In 2004, the President proposed a new $250 million job training
program in community colleges. The funding for the new program was
a little hard to find in the proposed budget, but Congress that
year did appropriate $250 million. Unfortunately, half the appropriation
came dollar for dollar from the Federal Dislocated "Worker
Assistance Program, a program that already did pretty much what
the President said his new program would do.
"Last year, Congress provided no funds for
the new community college initiative, but the Federal Dislocated
Worker Assistance Program did not get the $125 million back. In
fact, programs that train new and dislocated workers have been cut
by about $120 million over the last three appropriations cycles.
"In this year’s State of the Union, the
President did not mention community colleges at all, to the great
relief of all of us who care about community colleges.
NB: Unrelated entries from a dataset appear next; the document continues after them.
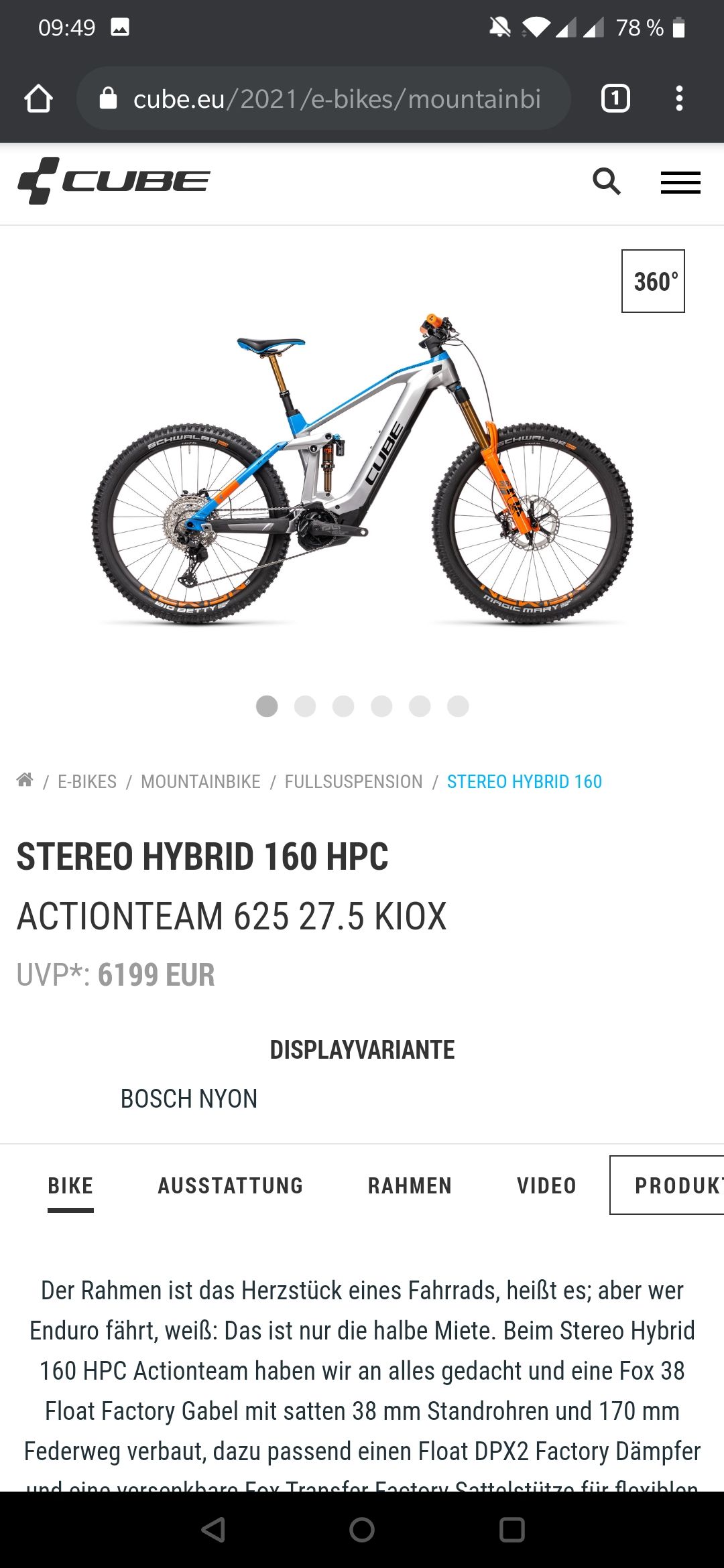
Task: Open Chrome's three-dot overflow menu
Action: (x=679, y=99)
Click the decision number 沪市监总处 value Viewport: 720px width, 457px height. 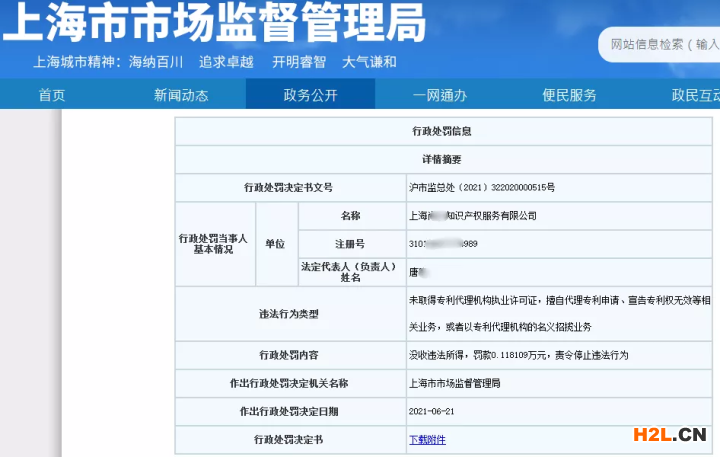tap(481, 187)
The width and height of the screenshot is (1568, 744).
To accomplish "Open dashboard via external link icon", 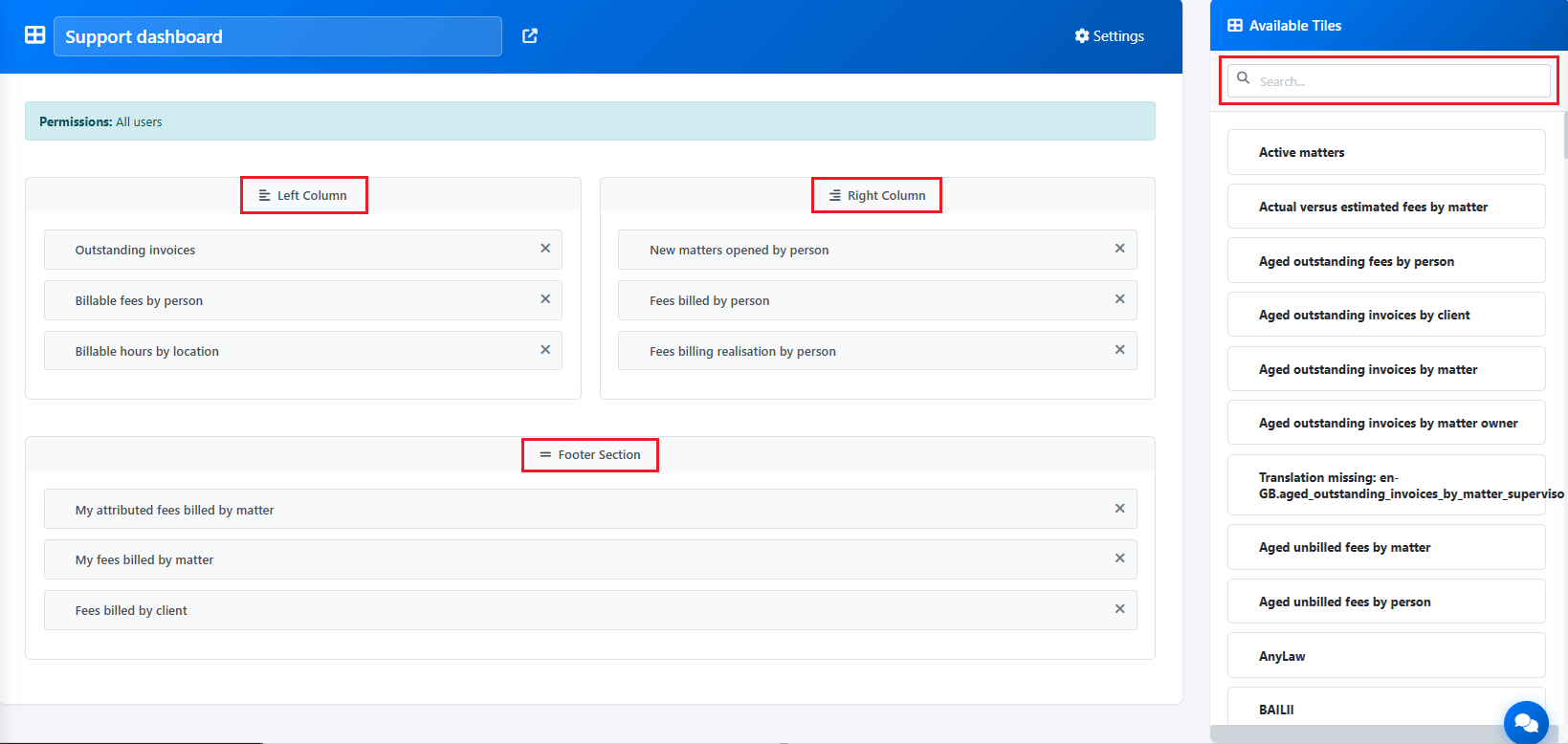I will click(530, 36).

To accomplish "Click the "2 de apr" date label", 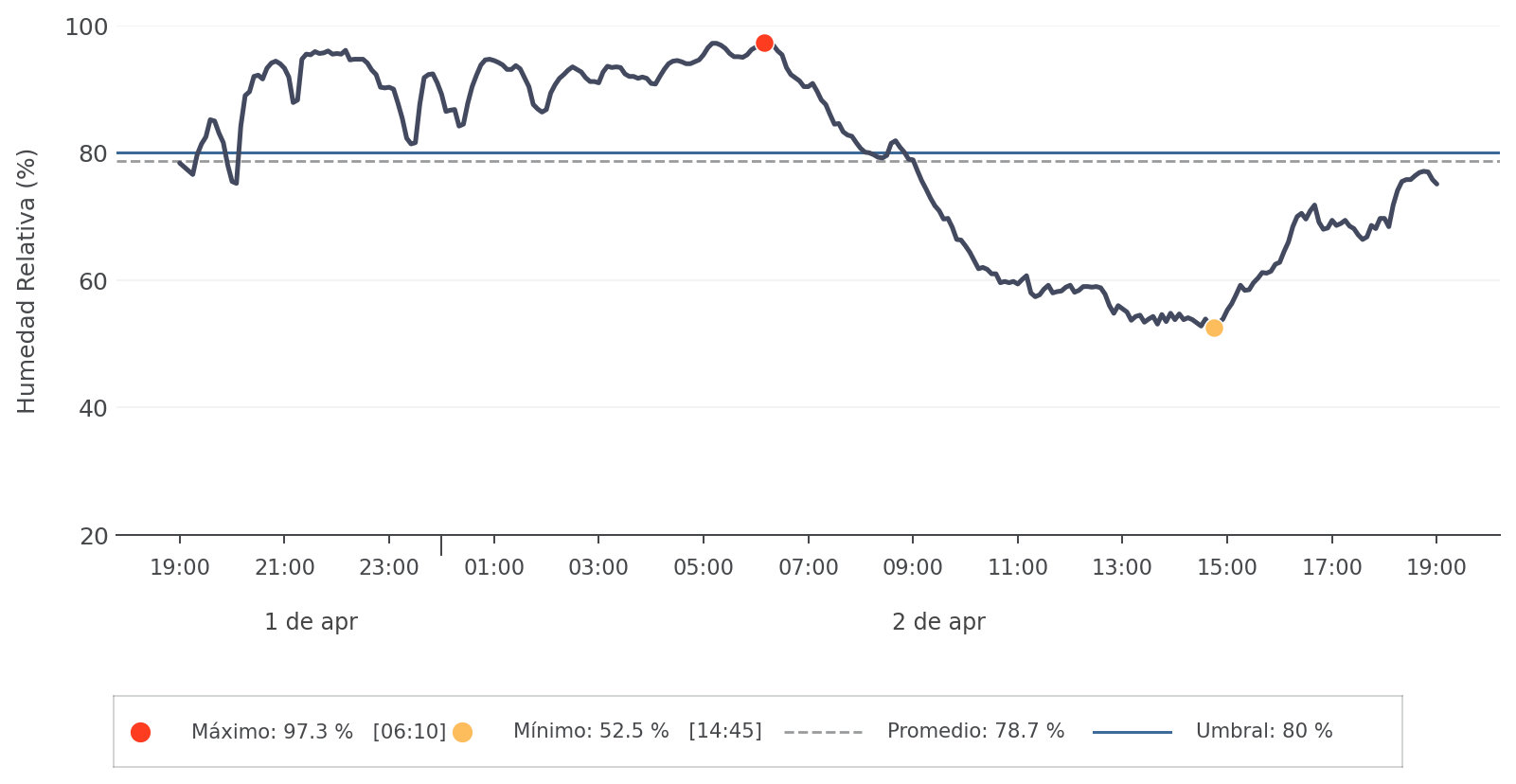I will point(938,622).
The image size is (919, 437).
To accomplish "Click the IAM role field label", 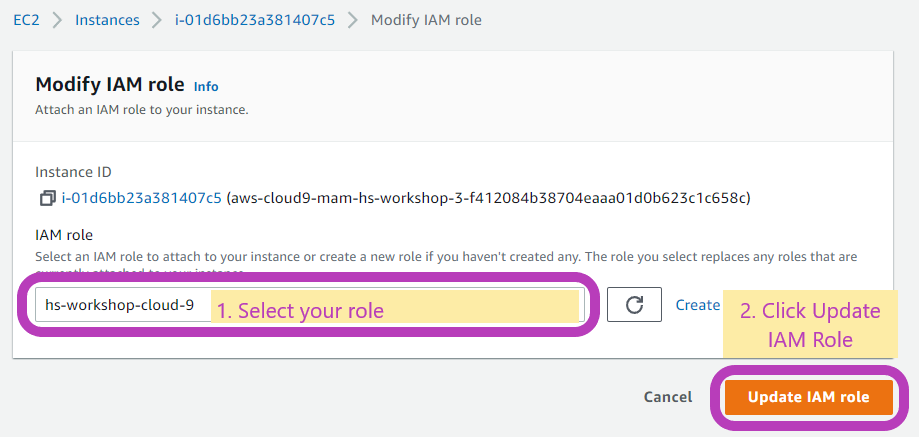I will point(64,235).
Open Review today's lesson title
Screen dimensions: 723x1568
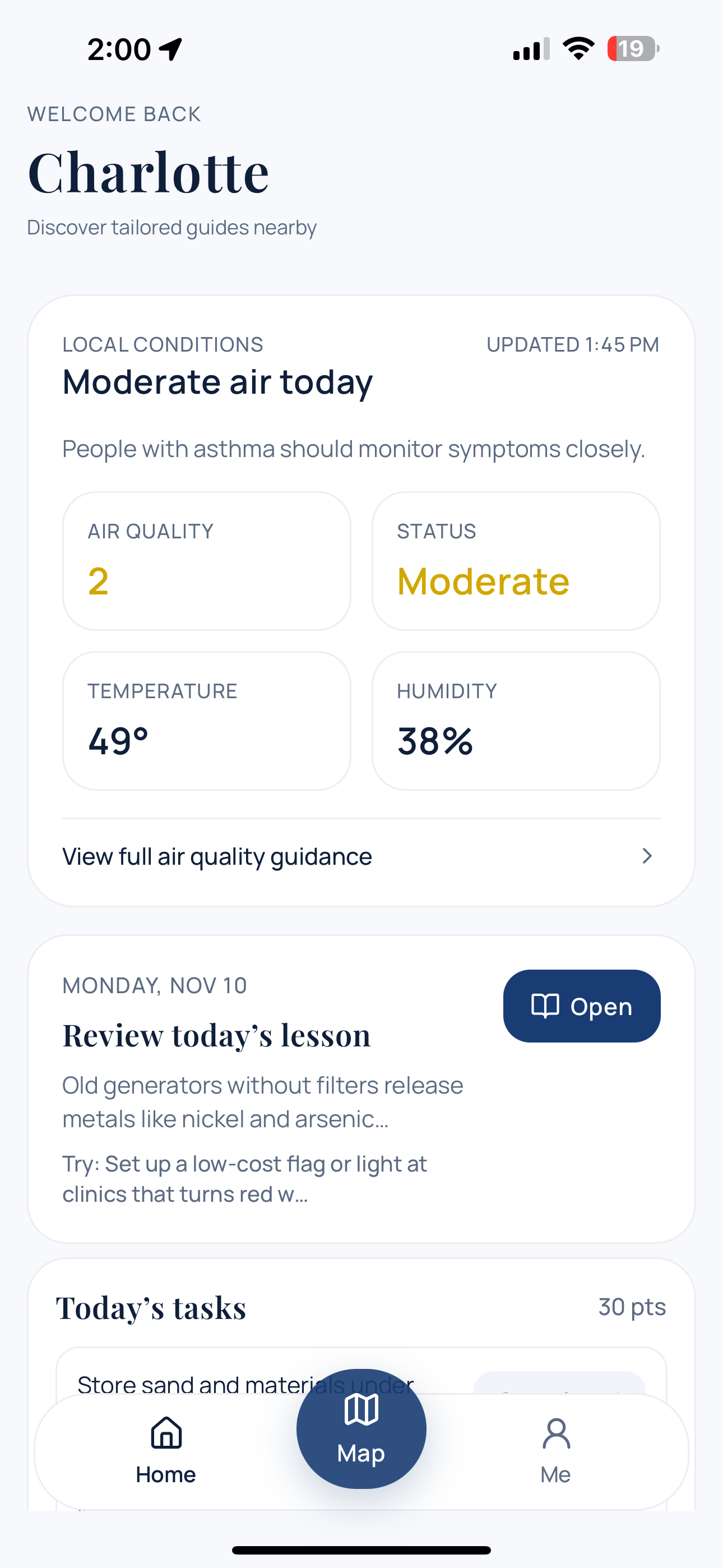pyautogui.click(x=217, y=1035)
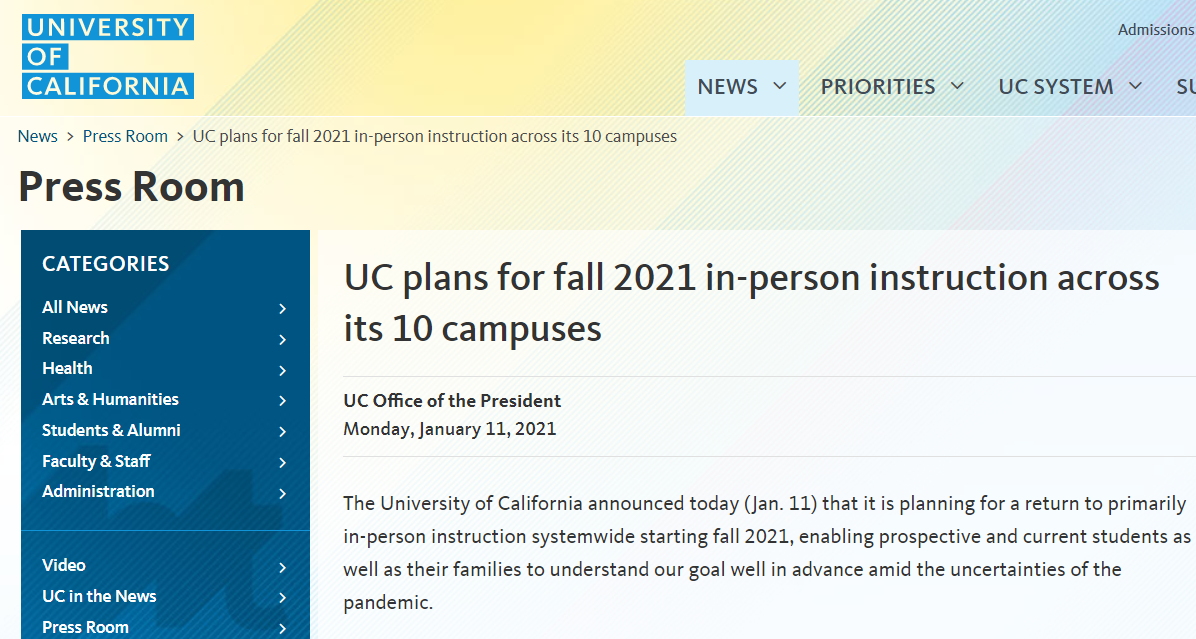Open UC in the News category
Viewport: 1196px width, 639px height.
(x=99, y=596)
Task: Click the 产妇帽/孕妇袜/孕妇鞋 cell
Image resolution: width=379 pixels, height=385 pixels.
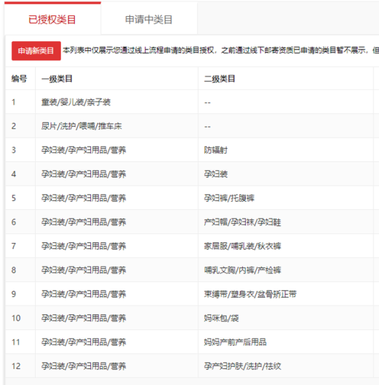Action: (242, 222)
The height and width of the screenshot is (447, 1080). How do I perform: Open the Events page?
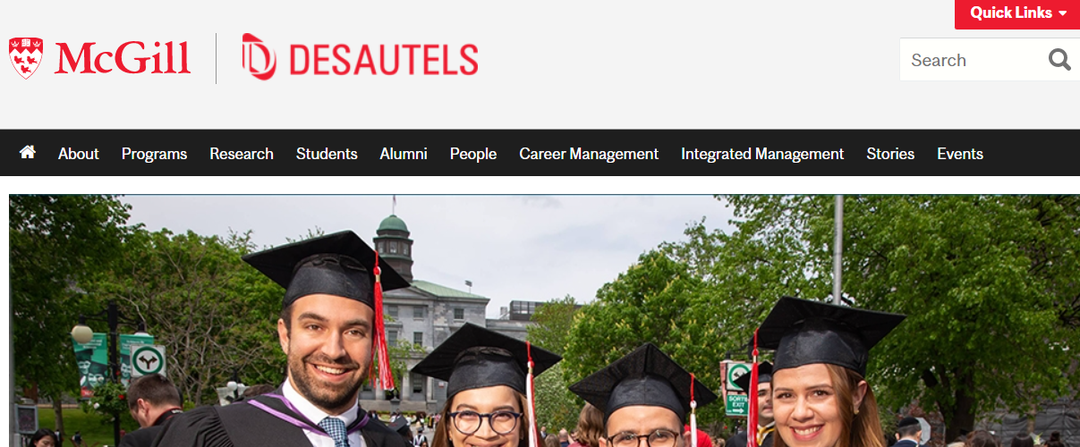coord(960,154)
"This year the President announced a new American
Competitiveness Initiative. Mr. Chairman, I care deeply about our
need for science and math education, for research funding, and for
energy independence. I was pleased to hear the President lend his
voice to those concerns.
"I should have known to worry instead.
"The President’s proposed budget actually
cuts science funding. The President would decrease the Federal Science
and Technology Budget by almost $600 million. Oceanographic and
atmospheric research is cut by almost ten percent. Research into
nuclear energy would increase by more than a third, but research
into renewable energy and energy efficiency, including the new switchgrass
initiative, is increased by only four percent.
"Other programs that are vital to our nation’s
competitiveness, programs that have proven results in creating and
saving American jobs, would either be eliminated or cut drastically.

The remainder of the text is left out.